→ Exercise goal: Substitute "carry out" for "accomplish" throughout the material below, and leave everything else unchanged.

- - -

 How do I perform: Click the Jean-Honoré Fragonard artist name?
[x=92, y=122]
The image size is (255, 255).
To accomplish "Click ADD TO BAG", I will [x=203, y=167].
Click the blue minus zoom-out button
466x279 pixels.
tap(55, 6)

- - -

→ Task solution:
 How do I perform: Click the Jean-Honoré Fragonard artist name?
[x=92, y=122]
The image size is (255, 255).
To carry out "Click ADD TO BAG", I will [x=203, y=167].
Click the blue minus zoom-out button
466x279 pixels.
tap(55, 6)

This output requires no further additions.